Par
1 000 m de fond
l’émerveillement gît
Jean-Pierre Georges, Passez nuages, Multiples, p. 22.
Langre accélérait sur la rocade, gonflé par les rayons du jour qui déclinait comme des forces. […] Langre roulait. Langre doublait, Langre tapotait parfois le klaxon qui poussait un cri de poule artificielle.
Luc Blanvillain, Olaf chez les Langre, Quespire, p. 99.

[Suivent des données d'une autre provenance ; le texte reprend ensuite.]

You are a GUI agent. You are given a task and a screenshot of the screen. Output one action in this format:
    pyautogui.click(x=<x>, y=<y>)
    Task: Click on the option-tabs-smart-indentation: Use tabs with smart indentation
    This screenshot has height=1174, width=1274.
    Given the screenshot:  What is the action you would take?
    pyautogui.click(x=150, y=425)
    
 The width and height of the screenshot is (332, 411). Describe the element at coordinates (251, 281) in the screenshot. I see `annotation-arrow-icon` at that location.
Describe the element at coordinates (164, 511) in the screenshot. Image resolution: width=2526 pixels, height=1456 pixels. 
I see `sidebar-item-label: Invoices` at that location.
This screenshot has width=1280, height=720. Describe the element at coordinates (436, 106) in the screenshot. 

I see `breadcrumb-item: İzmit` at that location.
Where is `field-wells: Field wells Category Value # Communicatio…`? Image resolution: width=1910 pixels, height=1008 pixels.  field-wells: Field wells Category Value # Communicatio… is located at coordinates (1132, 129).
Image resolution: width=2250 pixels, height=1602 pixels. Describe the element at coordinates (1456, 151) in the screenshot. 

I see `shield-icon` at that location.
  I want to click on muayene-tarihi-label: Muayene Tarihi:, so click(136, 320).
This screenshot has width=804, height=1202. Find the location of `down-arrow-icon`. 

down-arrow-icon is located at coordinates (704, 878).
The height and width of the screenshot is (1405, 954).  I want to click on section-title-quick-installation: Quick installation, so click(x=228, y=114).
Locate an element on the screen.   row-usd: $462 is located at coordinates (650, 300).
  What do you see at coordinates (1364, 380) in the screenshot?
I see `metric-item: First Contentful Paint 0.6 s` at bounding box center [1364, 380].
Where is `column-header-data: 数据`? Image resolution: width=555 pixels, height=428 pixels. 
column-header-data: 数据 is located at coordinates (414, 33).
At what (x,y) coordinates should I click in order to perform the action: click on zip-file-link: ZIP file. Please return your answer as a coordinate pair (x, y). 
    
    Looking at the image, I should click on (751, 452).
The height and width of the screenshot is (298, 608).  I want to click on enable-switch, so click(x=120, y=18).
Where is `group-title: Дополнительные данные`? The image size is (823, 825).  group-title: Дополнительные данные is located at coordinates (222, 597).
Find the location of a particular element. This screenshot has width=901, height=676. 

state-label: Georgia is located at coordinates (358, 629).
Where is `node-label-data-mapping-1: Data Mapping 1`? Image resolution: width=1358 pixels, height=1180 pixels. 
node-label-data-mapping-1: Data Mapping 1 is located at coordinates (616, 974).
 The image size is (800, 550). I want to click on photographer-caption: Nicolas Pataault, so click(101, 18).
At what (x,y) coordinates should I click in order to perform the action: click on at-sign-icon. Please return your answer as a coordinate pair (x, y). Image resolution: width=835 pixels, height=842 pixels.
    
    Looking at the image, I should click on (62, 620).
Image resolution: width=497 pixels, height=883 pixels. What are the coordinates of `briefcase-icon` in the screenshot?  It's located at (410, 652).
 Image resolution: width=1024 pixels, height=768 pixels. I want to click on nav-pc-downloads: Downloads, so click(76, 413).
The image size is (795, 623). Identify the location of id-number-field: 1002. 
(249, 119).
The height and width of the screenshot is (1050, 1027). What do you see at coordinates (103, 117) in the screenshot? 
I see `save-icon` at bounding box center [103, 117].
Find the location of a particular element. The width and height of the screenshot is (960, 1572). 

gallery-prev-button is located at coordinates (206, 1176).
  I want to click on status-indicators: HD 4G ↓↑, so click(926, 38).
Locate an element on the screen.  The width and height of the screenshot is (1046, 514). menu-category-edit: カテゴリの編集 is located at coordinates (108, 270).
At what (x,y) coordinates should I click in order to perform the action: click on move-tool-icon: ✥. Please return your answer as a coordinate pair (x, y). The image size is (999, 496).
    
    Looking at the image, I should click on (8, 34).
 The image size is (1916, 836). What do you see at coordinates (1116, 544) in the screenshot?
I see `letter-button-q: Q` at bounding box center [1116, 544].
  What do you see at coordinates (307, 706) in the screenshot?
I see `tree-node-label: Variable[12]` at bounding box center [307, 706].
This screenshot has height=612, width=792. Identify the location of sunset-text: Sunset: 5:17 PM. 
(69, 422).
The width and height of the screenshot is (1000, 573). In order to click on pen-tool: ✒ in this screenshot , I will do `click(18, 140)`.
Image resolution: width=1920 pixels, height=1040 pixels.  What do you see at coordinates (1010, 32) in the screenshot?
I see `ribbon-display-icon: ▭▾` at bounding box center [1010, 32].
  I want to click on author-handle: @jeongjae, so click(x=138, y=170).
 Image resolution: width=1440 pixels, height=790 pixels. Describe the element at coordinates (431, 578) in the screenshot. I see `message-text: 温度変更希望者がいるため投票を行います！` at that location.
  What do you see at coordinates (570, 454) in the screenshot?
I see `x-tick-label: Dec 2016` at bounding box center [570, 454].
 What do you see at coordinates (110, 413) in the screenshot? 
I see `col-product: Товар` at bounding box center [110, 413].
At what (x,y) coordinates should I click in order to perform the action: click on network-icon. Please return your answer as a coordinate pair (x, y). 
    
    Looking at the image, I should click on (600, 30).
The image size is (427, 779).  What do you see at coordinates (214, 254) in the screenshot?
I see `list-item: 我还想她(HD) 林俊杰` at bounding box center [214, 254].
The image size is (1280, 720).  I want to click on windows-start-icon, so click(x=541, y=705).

Les maisons qui nous tournent le dos comme un jeu de dominos
nous montreront leurs jardinets au moment de quitter la ville :
des trampolines pour enfants, des gibets de basket
et une fureur d’algues verdissantes
dans la pataugeoire où un ballon dégonflé
n’est pas sans me rappeler les nymphéas de Monet à Giverny,
mouchetés de soleil. Et puis plus rien.
Le bleu du ciel, sans esprit de suite.
Deux minutes. Et ces pinces à linge sur un fil :
des guillemets enserrant l’après-midi vacante.
Patrick McGuinness, « Marbehan », « Théodore Balmoral » n° 61, hiver 2009-2010, p. 161.
je partant voix sans réponse articuler parfois les mots
que silence réponse à autre oreille jamais
si à muet le monde pas de bruit
fonce dans le bleu cosmos
plus question que voyage vertical
je partant glissure à l’horizon
tout pareil tout mortel à partir du je
à toutes jambes fuyant l’horizon
enfin n’entendre que musique dans les cris
assez assez
exit
entrer né sur débris à peine reconnu le terrain
émergé de vase salée le fœtus sorti d’égout
plexus solaire rongé angoisse diffusant poumons souffle
haletant
Danielle Collobert, « Survie », Œuvres (1), P.O.L., p. 415.
Il y a quelque chose qui m’a toujours étonné. C’est la difficulté qu’on éprouve à se trouver des défauts. Et comme ceux des autres nous sautent aux yeux. La sincérité envers soi-même, ce n’est sans doute pas autre chose que ce regard d’un autre en soi, regard rarement bien placé, changeant, « objectif ». On éprouve l’impression de sincérité quand l’angle est bon, c’est-à-dire écartelant.
Georges Perros, « Feuilles mortes », Papiers collés (3), Gallimard, p. 267.
Rentrer, c’est toujours plus ou moins regagner sa niche, la queue entre les pattes. Ce n’est pas très glorieux. Preuve que le vent du large n’a pas voulu de nous, qu’il ne nous a pas déposés sur le rivage d’un nouveau monde. Niche, sweet niche. Mon coussin, ma balle. Et pourtant, nous rentrons soulagés, bien contents d’en avoir fini avec le dérangement du voyage. Comme il fut long et douloureux, cet exil normand, et comme cela va être doux de revoir la tête de la boulangère (avec ses bonnes joues et la boule de son petit chignon, ne dirait-on pas la maman brioche ?).
Puis nous avons fait le plein de sensations fortes. Nous aspirons à la quiétude.
Tout de même, nous n’oublierons pas la brûlure du soleil ni la fraîcheur des sorbets.
Éric Chevillard, Le désordre azerty, Minuit, p. 32.